Assigning published applications to users may be a very simple task, but if not managed well, it can end up creating more problems. I have seen customers assigning individual user accounts to the published apps in the Citrix admin console and this can get very problematic as there are danger of assignment inconsistency. Usually, we use Active Directory groups to manage the assignments. In Microsoft world, there are 3 types of AD groups – domain local, global and universal group. I am frequently asked by customers what is the best practice in managing the applications assignment, and I would refer them to Microsoft’s best practice (scroll to the last section of the page).

According to Microsoft’s recommendation, use Domain local group to manage access to resources, i.e. published apps.
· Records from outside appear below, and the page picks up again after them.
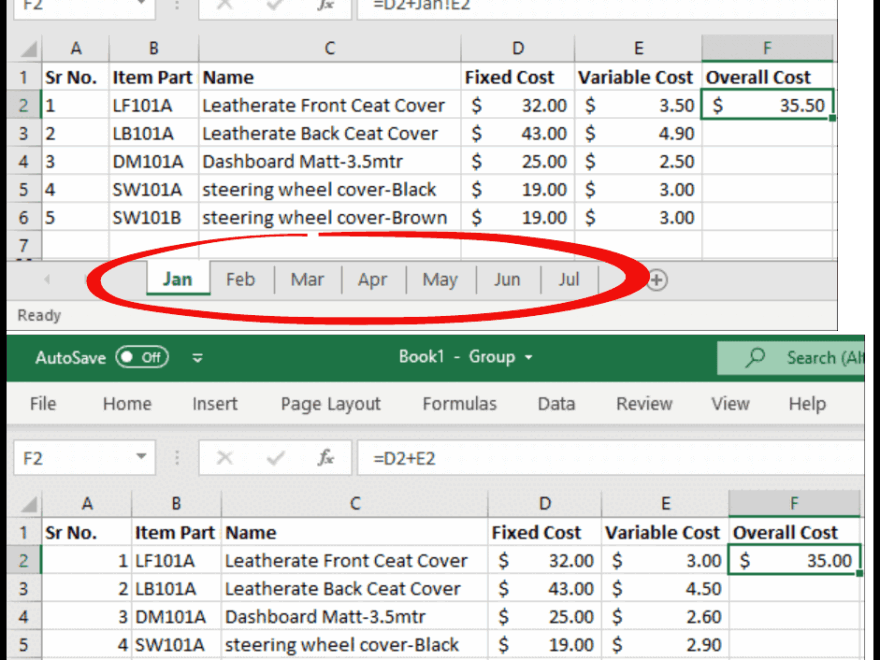This screenshot has width=880, height=660.
Task: Open the Review ribbon tab
Action: (643, 404)
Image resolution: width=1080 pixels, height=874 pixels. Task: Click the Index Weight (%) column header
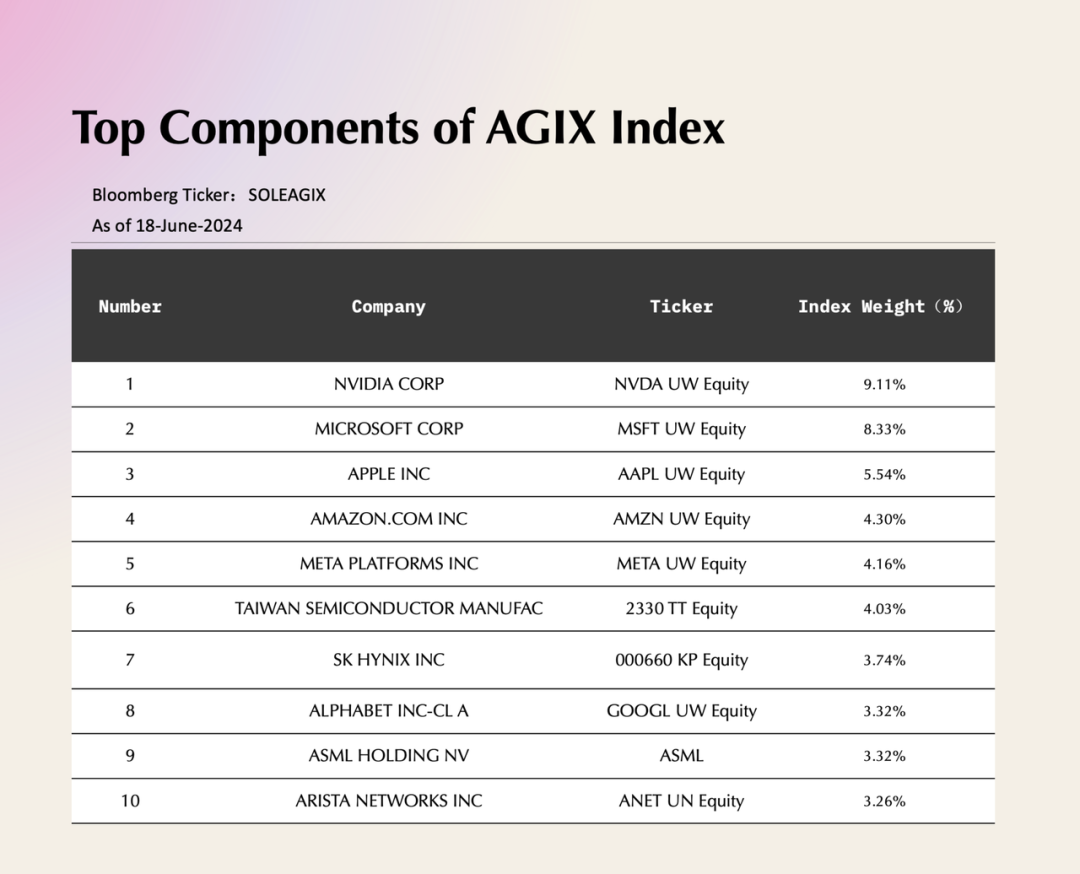(x=880, y=306)
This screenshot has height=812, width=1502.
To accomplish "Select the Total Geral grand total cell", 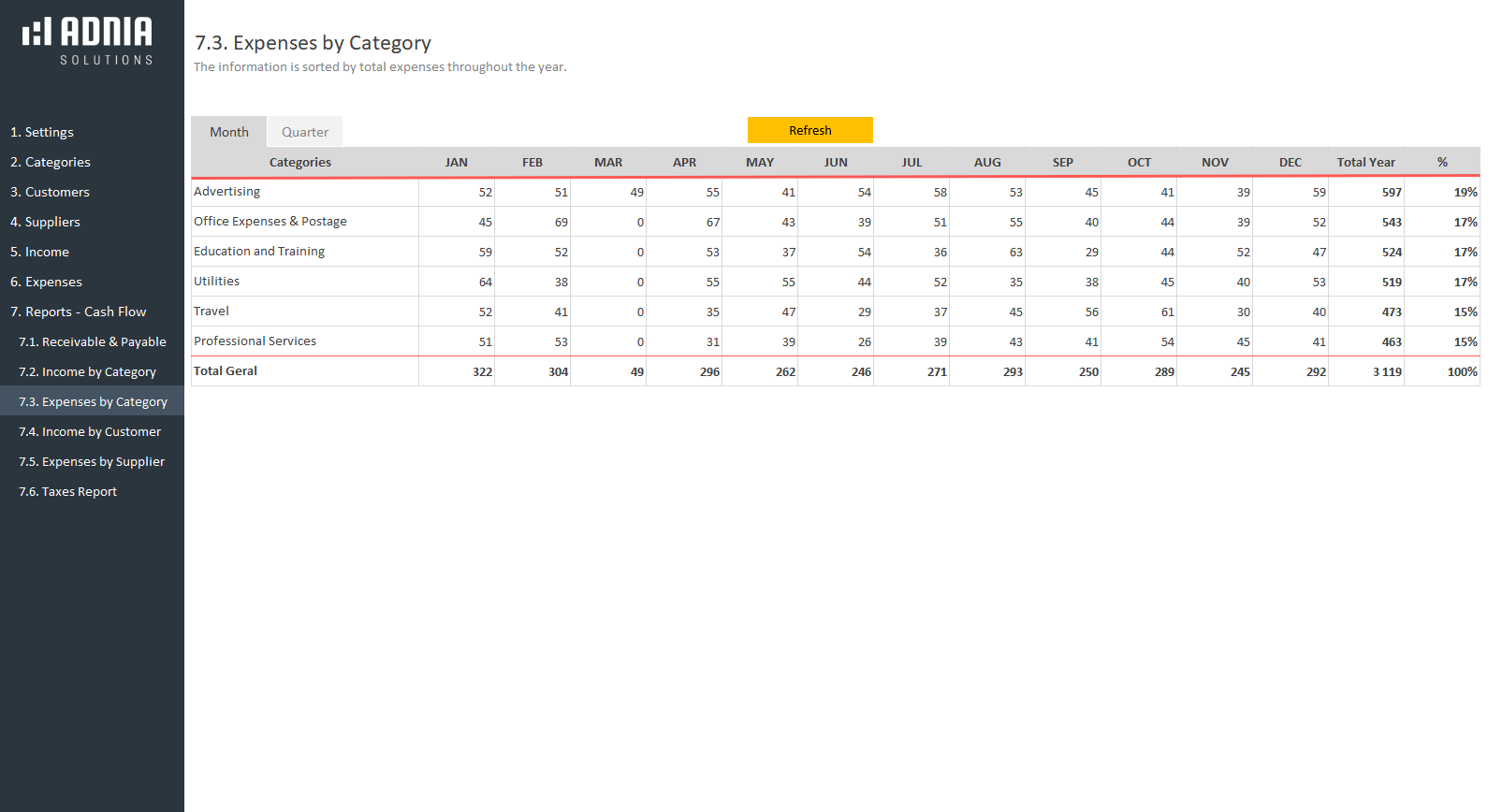I will (x=1387, y=371).
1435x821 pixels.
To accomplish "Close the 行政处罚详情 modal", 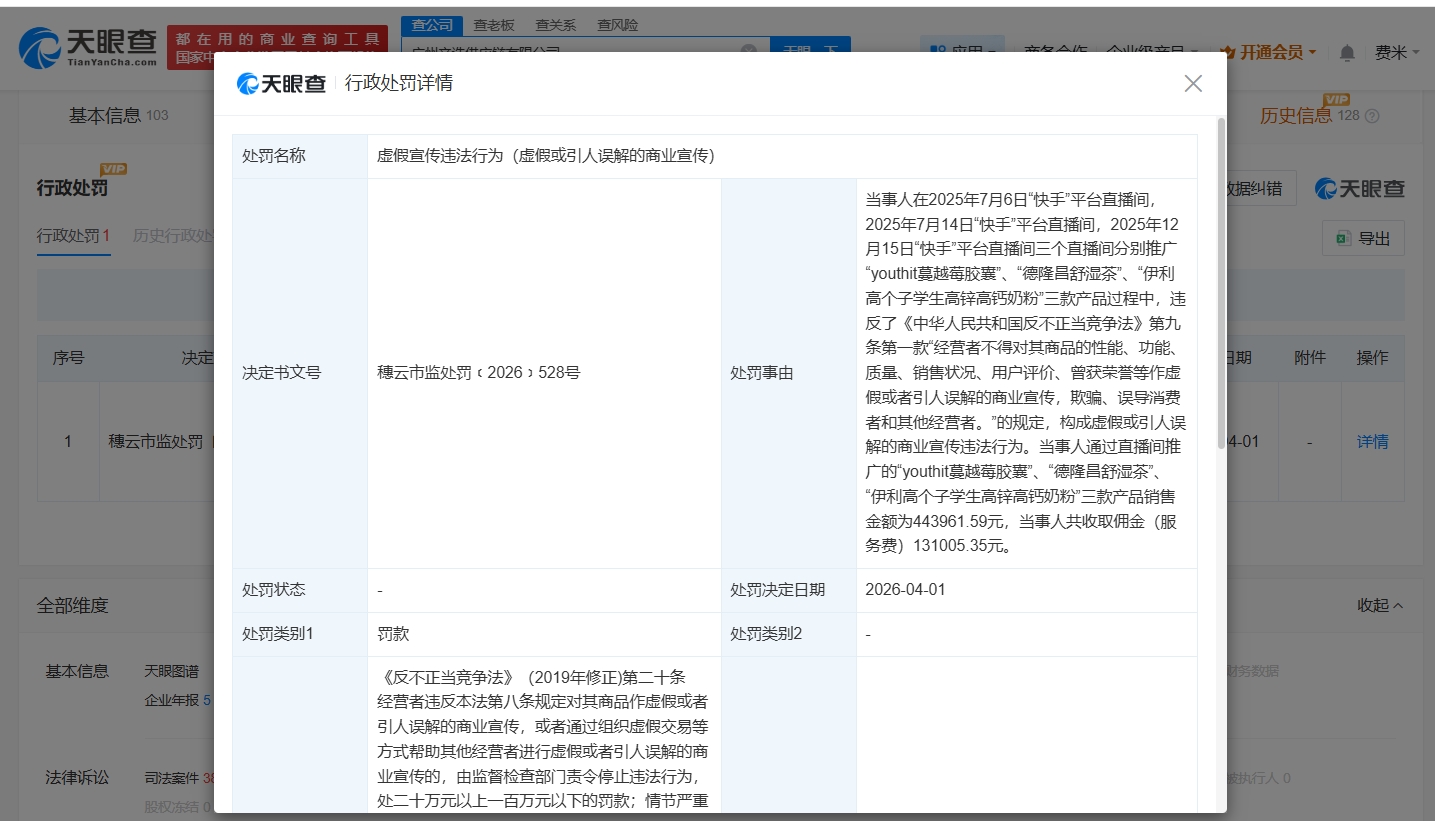I will 1193,84.
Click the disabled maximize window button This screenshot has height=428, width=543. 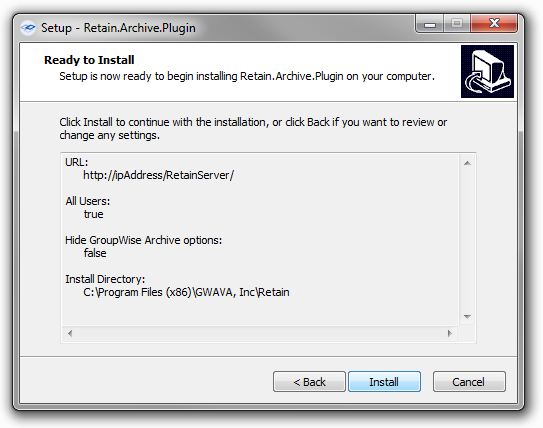pos(456,24)
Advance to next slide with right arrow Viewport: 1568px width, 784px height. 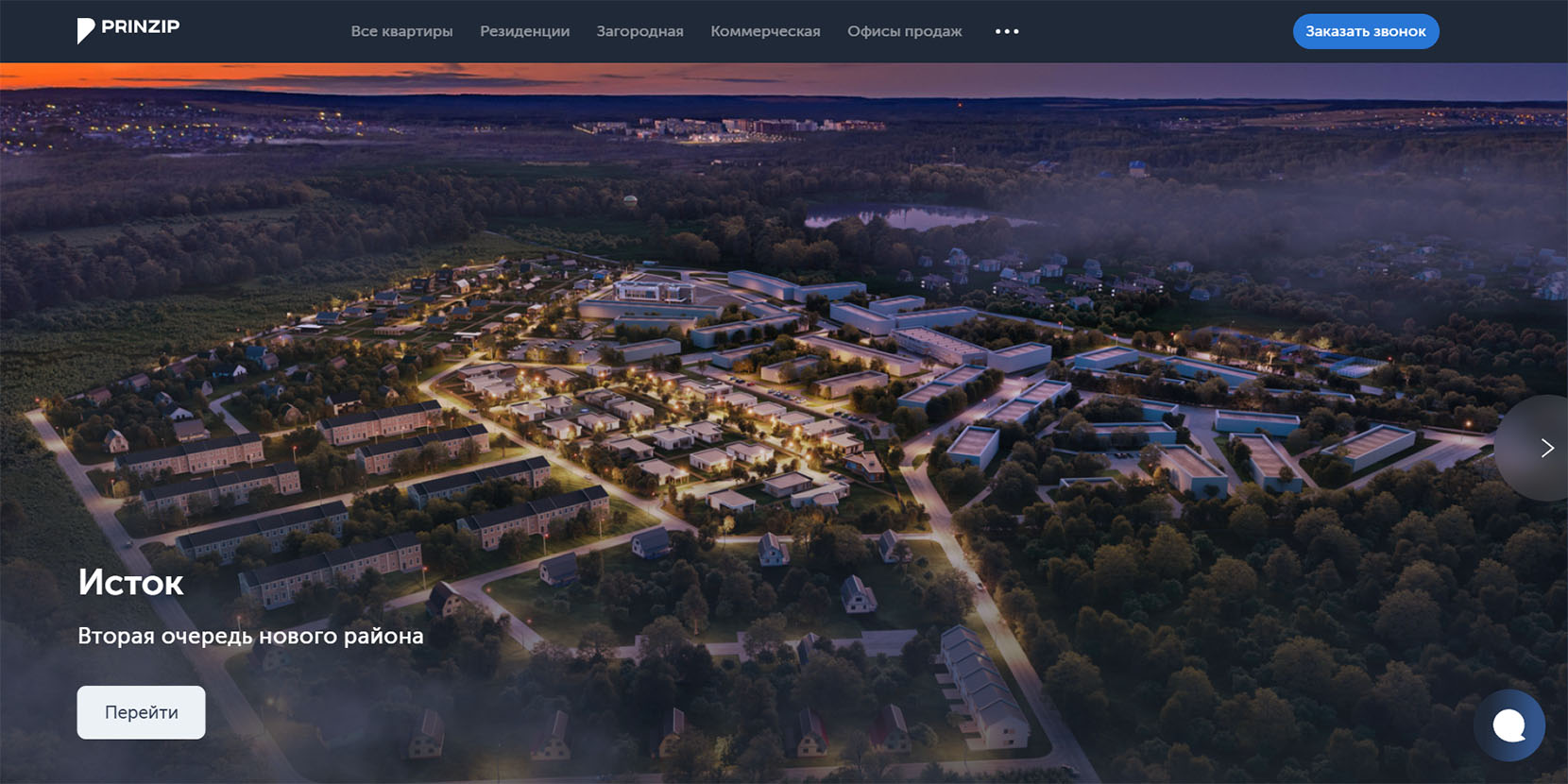(1545, 448)
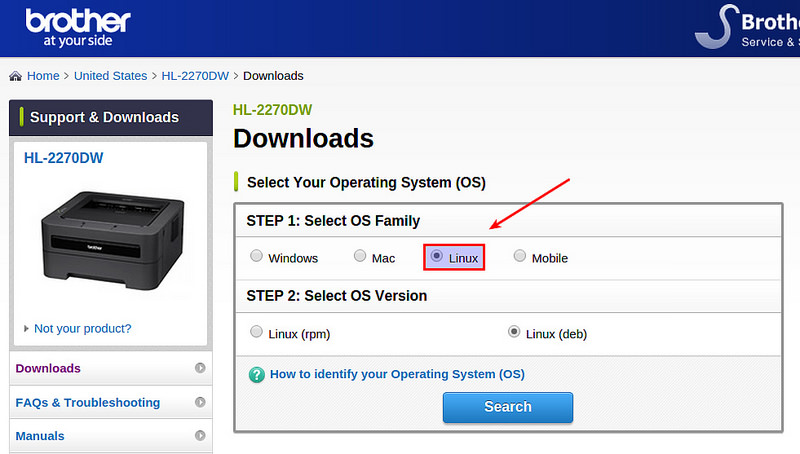Choose Linux (deb) version
The height and width of the screenshot is (454, 800).
point(514,332)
Next, use global groups to manage users in a particular domain, then grant the users access to the published apps by making the global groups a member of the local group. Finally there is universal group which can consolidate global groups from different domains, but so far I have not come across customers using universal groups yet.

To give a XenApp specific scenario for example, let’s say there are two different domains, Domain A and Domain B, and the XenApp servers are in Domain A. To assign, let’s say HR users from both Domains to the published apps, create global groups “G_HR” for each Domains and assigned the HR users  to the respective Domain global group. In the XenApp servers’ domain (Domain A), create a local group for each applications and make the “DomainA\G_HR” and “DomainB\G_HR” member of these local groups if they need to use the applications.

Even if there is only 1 Domain, I would recommend to use this approach. If there is a need to migrate your users or XA servers to a different Domain in the future, it may help to make the transition smoother.